A secondary task of this book is to use the climate change debate as a case study to defend some more-or-less controversial philosophical views. Applied philosophy, as we understand it, is not a one-way process, in which one simply teases out the implications of one’s preferred philosophical theories for a particular issue. Rather, it is a two-way process, in which theory is applied to an issue and improved understanding of the issue can lead to theoretical modification.
There are (at least) two branches of philosophy directly relevant to the climate change debate: epistemology, the study of knowledge and justified belief; and ethics, the study of right action and virtuous living.1 The epistemic character of much of the public debate about climate change should be evident, inasmuch as it is about what we should believe and what we can know. It is striking therefore that professional philosophers writing about climate change have largely ignored the epistemic issues2 and have concentrated almost entirely on the ethical issues. This book is the first to take seriously the epistemic as well as the ethical issues raised by the climate change debate.
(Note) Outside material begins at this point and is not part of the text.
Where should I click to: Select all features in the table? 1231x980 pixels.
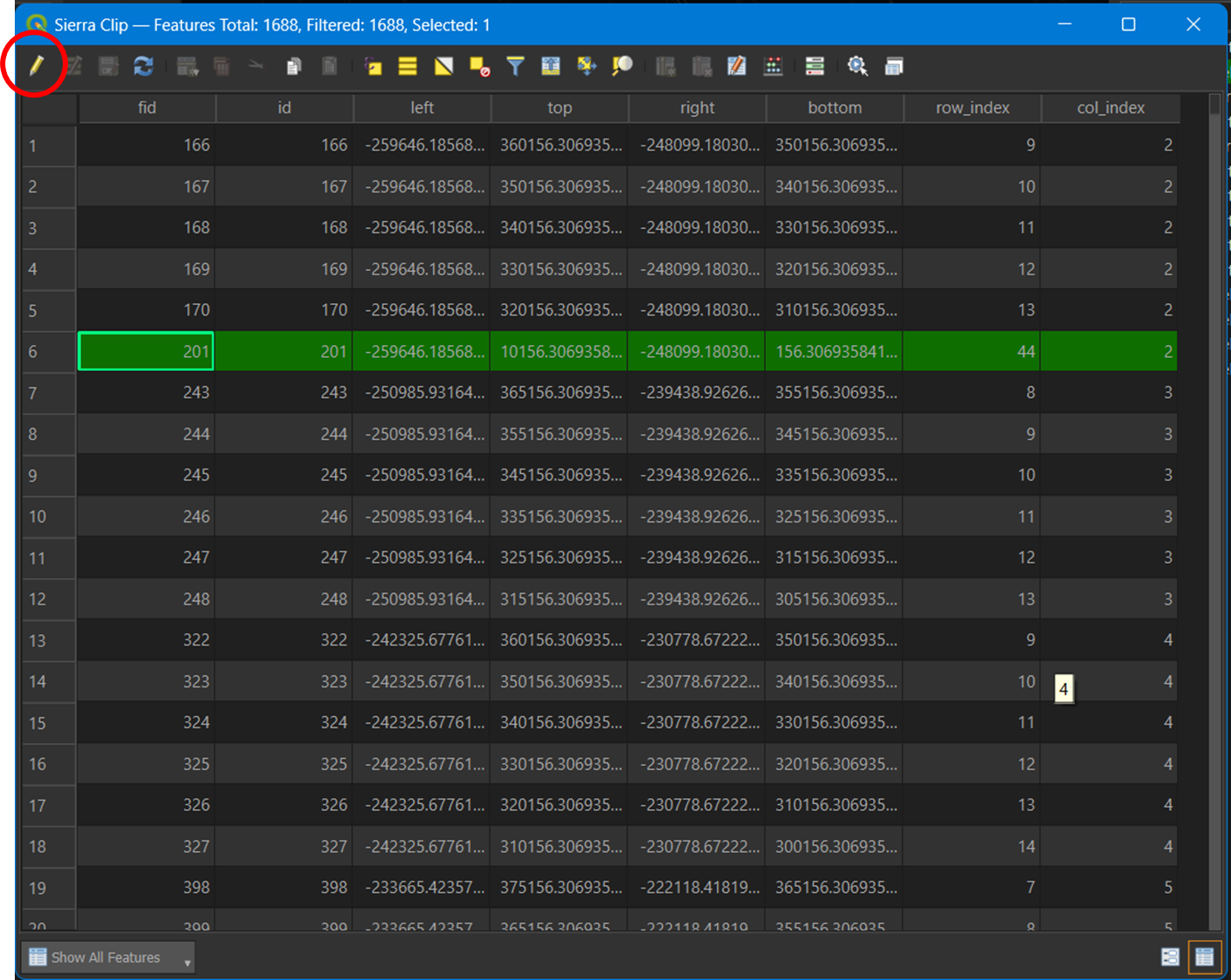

We will identify a variety of common reasoning errors which crop up frequently in arguments about climate change. Of course, the fact that an argument is fallacious does not mean that its conclusion is false, or that there aren’t better arguments for the same conclusion. Nonetheless it is important to recognize reasoning errors for what they are. It is particularly important and particularly difficult for people to do this when the argument in question supports (or appears to support) a conclusion which they are inclined to believe. We are all inclined to lower our standards of rationality when it comes to arguments for our own views.
The logical geography of the debate
Our first task is to identify some of the main positions taken by participants in the climate change debate, say something about the logical relations between these positions, and introduce some labels that will assist us in the course of this book. It will be useful to begin with the following four claims:
(1)The climate is changing; in particular the world is getting warmer (on average) over the long term.
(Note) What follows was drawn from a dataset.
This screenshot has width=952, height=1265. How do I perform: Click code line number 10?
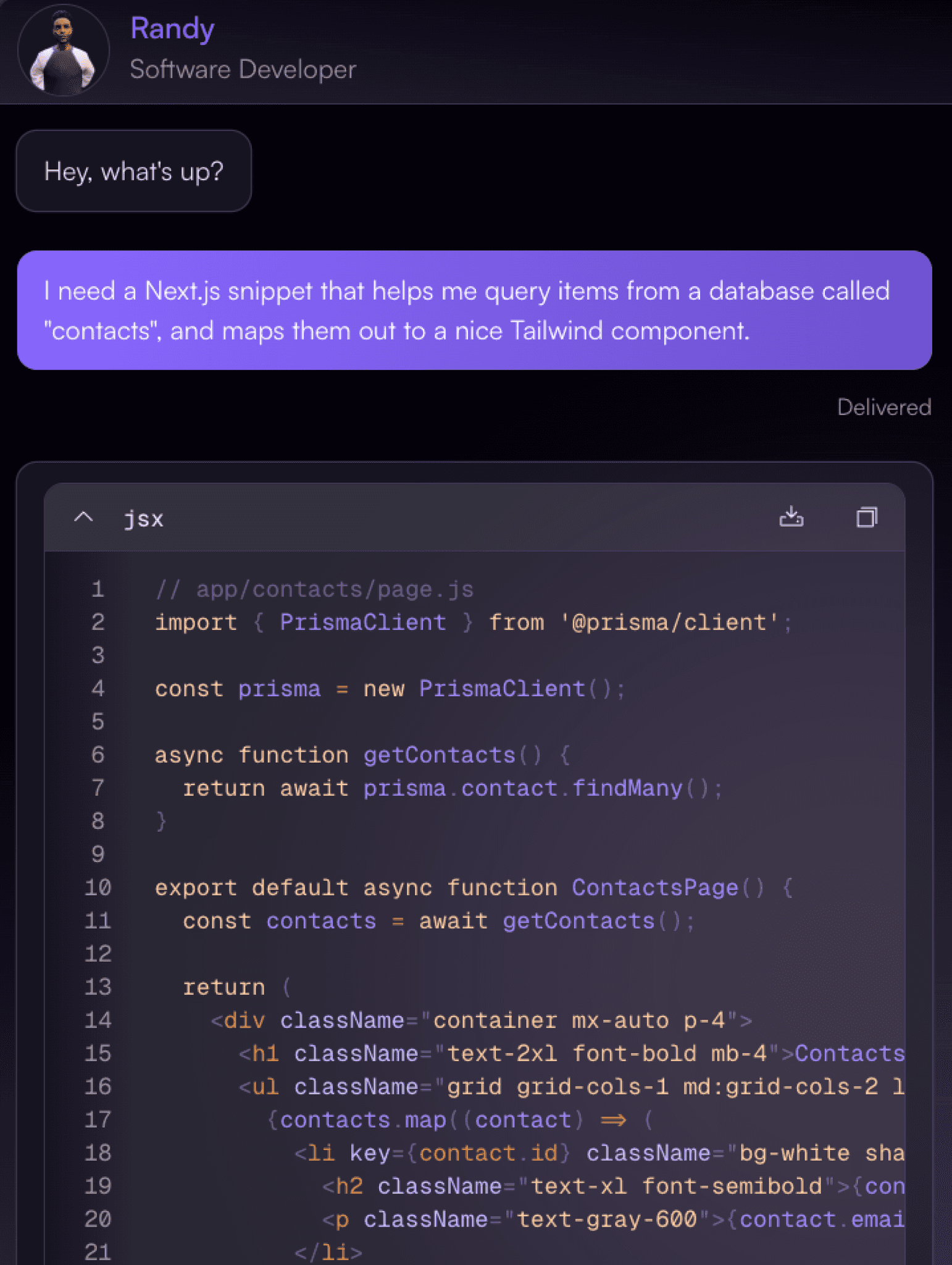coord(98,888)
(2)This change is largely caused by human activity.
(3)This change is a bad thing.
(4)Something should be done to mitigate this change.3
The conjunction of (1) and (2) is the claim of anthropogenic climate change (ACC). We call the conjunction of (1) through (4) “the orthodox view“; we call proponents of this view “the orthodox”; and we call those who don’t believe one or more of these claims “skeptics”. Many of the orthodox will object to this use of nomenclature, saying that it is they who are the real skeptics, while their opponents, the “so-called skeptics”, should more properly be called “denialists” (see, for example, Garvey 2008, 143–147; Washington and Cook 2011; Garnaut 2011, 105–106). There is a widespread view, underlying this rhetorical move, that skepticism is a good thing, and that it is central to “the scientific method”. This leads many people on both4 sides of the debate5 to claim the label “skeptic” for themselves. In Chapter 2 we will argue that this is a mistake; there is no legitimate sense of the word “skeptic” according to which skepticism is a virtue. Skepticism about some topics is justified. Skepticism about other topics is not. Skepticism itself is neither virtuous nor vicious; it should be regarded as epistemically neutral. Confusion about this issue has muddied public debate about climate change (and a number of other debates6) for too long.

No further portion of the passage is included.